Collected data

##############################

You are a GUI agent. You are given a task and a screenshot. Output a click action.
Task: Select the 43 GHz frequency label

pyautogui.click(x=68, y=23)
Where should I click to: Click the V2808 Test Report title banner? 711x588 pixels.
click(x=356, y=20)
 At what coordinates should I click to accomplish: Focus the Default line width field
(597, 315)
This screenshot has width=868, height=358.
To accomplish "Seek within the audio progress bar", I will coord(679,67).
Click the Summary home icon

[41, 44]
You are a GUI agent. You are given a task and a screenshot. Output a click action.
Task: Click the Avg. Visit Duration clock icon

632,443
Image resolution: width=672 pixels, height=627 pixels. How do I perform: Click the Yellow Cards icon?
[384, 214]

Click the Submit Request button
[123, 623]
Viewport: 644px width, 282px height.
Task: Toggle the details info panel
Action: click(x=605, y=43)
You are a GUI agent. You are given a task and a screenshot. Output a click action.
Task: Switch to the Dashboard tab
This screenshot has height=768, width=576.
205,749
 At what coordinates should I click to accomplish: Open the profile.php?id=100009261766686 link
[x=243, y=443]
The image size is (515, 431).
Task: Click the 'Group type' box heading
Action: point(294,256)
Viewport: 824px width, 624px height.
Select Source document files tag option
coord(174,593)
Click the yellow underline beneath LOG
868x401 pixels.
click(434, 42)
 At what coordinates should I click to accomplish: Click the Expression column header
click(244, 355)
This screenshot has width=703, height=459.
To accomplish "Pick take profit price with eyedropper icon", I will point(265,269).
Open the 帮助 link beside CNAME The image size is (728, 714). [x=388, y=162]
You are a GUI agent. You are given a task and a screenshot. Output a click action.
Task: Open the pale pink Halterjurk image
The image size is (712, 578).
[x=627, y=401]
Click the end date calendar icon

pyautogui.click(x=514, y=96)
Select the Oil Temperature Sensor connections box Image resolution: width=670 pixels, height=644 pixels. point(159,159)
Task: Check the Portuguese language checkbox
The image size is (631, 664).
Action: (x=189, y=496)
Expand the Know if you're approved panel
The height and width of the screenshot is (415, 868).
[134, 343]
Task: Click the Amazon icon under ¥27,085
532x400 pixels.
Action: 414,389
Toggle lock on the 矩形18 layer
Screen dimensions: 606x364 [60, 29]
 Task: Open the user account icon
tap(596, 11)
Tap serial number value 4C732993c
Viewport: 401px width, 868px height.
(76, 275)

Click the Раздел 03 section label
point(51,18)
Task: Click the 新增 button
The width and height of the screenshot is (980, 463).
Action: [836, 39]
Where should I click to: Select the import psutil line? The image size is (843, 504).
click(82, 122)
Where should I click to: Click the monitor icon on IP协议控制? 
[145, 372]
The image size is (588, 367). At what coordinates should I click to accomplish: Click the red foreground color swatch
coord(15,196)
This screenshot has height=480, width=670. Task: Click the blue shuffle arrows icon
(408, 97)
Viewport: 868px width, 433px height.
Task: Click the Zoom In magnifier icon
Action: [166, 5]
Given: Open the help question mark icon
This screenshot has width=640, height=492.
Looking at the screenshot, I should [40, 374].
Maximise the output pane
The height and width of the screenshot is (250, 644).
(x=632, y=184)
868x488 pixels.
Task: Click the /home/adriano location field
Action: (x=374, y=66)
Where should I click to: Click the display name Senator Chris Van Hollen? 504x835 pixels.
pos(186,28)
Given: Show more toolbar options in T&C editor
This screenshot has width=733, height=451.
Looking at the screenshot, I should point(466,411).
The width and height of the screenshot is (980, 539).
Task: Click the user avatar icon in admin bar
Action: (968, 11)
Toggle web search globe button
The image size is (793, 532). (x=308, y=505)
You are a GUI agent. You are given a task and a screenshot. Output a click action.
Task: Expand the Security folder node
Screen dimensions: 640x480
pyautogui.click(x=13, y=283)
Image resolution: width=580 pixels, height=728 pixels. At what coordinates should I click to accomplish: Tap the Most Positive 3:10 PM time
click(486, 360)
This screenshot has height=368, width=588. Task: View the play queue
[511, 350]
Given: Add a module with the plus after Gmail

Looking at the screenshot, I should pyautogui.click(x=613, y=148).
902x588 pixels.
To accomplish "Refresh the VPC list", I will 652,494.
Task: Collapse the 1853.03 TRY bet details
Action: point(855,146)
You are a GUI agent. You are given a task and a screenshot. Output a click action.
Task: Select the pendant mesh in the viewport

##############################

### WHAT TO PRODUCE
From the records above, retype only the lines starting at the line that contains "Task: Check the Portuguese language checkbox" and ending at the line that contains "Maximise the output pane", both included.

### SOLUTION FOR THIS TASK
Task: Check the Portuguese language checkbox
The image size is (631, 664).
Action: (x=189, y=496)
Expand the Know if you're approved panel
The height and width of the screenshot is (415, 868).
[134, 343]
Task: Click the Amazon icon under ¥27,085
532x400 pixels.
Action: 414,389
Toggle lock on the 矩形18 layer
Screen dimensions: 606x364 [60, 29]
 Task: Open the user account icon
tap(596, 11)
Tap serial number value 4C732993c
Viewport: 401px width, 868px height.
(76, 275)

Click the Раздел 03 section label
point(51,18)
Task: Click the 新增 button
The width and height of the screenshot is (980, 463).
Action: [836, 39]
Where should I click to: Select the import psutil line? The image size is (843, 504).
click(82, 122)
Where should I click to: Click the monitor icon on IP协议控制? 
[145, 372]
The image size is (588, 367). At what coordinates should I click to accomplish: Click the red foreground color swatch
coord(15,196)
This screenshot has height=480, width=670. Task: Click the blue shuffle arrows icon
(408, 97)
Viewport: 868px width, 433px height.
Task: Click the Zoom In magnifier icon
Action: [166, 5]
Given: Open the help question mark icon
This screenshot has width=640, height=492.
Looking at the screenshot, I should [40, 374].
Maximise the output pane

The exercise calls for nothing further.